The Career Slap Shot that Paid Off

After winning a bronze in Torino, then USA Ice Hockey forward Sarah Wolter’s future seemed destined for the ice—until an injury took her in a different direction.

When Sarah Wolter – then Parsons – was 17, she was the youngest player on the U.S. women’s ice hockey team, deferring a year from Dartmouth to compete in the 2006 winter games in Torino. She scored four goals and three assists in five games there, and led her team to a bronze medal.

For her, a future on the ice seemed certain. But today, the 29 year-old Wolter, now part of Morgan Stanley’s currency sales team, reflects on how much life can veer wildly from what you plan in school. 

After Torino, she played hockey for Dartmouth as an undergrad, with her sights set on the 2010 winter games in Vancouver.  “Then in my junior year I got hit with a slap-shot and broke my leg,” she recalls. “Everything had been planned around Vancouver, but I didn’t recover in time.”
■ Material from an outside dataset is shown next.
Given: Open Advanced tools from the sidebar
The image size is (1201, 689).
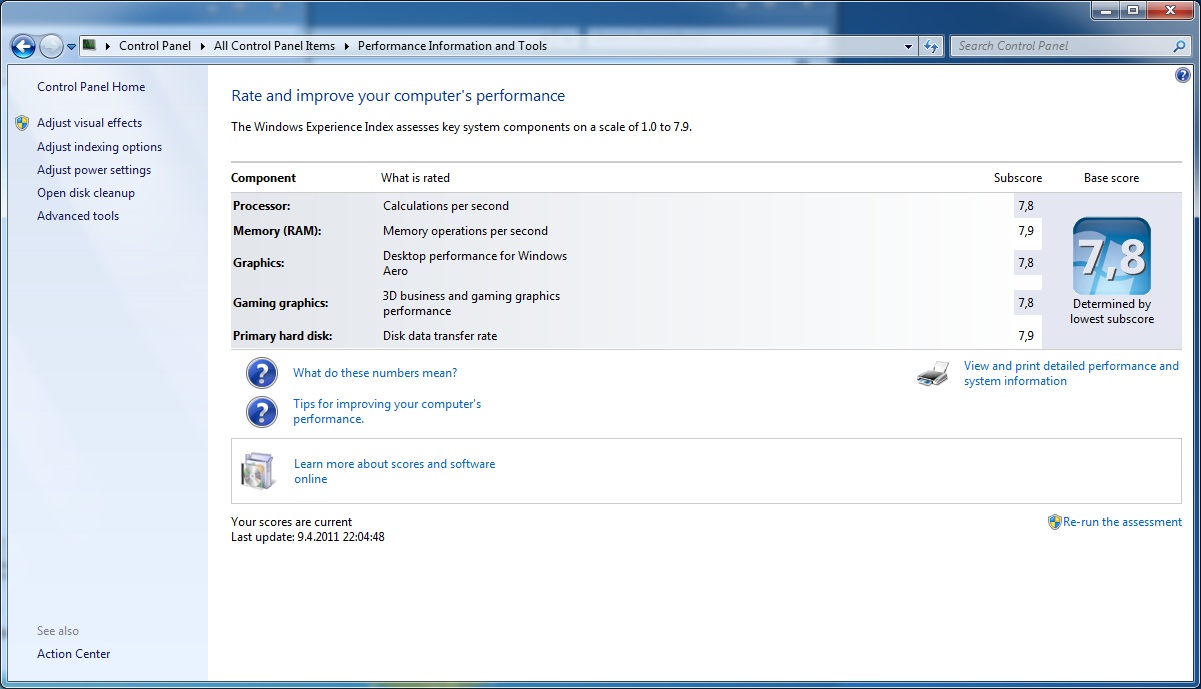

The adjustment was tough. “The girls and the team were my life…it was incredibly difficult,” Wolter says.  “But it’s interesting to now think that if I hadn’t broken my leg, I mightn’t have ended up living in New York with a career at Morgan Stanley, which I love.”

Morgan Stanley's Sarah Wolter playing for the U.S.

As single-minded as athletes need to be, Wolter advises undergrads with a pro sports career in mind to put some thought into a Plan B. Wall Street was a natural choice for Wolter with a major in economics and an interest in the capital markets after growing up with two parents in the finance business.  But she hadn’t prepared for much beyond Vancouver. “I was caught off guard, so I had no planned summer internship in place to lead me to a job,” she says.  

Undeterred, Wolter played a career slap-shot of her own, by aiming high and applying to as many different financial and consulting firms as possible after she graduated in 2010. Morgan Stanley was among them, and Wolter was surprised by how quickly unsolicited offers of help started to roll in from employees. “There’s a strong Dartmouth network here,” she says. “As soon as I applied I got emails from alumni working in sales and trading, offering to help me in any way they could.”

Competition is in Wolter’s blood, but so too is the camaraderie that comes with being on a team. The combination of both that she saw at Morgan Stanley made the firm a good fit. “The people at Morgan Stanley are competitive, but in a healthy way because we all work toward a common goal. That emphasis on being collegial and working as a team really struck a chord with me,” she says.

Although Wolter doesn’t play competitively anymore, she coaches ice hockey, runs marathons, and can appreciate the silver lining that came with her injury. “The world isn’t always as rosy as you think it’s going to be, but I now get to work with awesome people and I love what I do every day. As a first job I really lucked out.”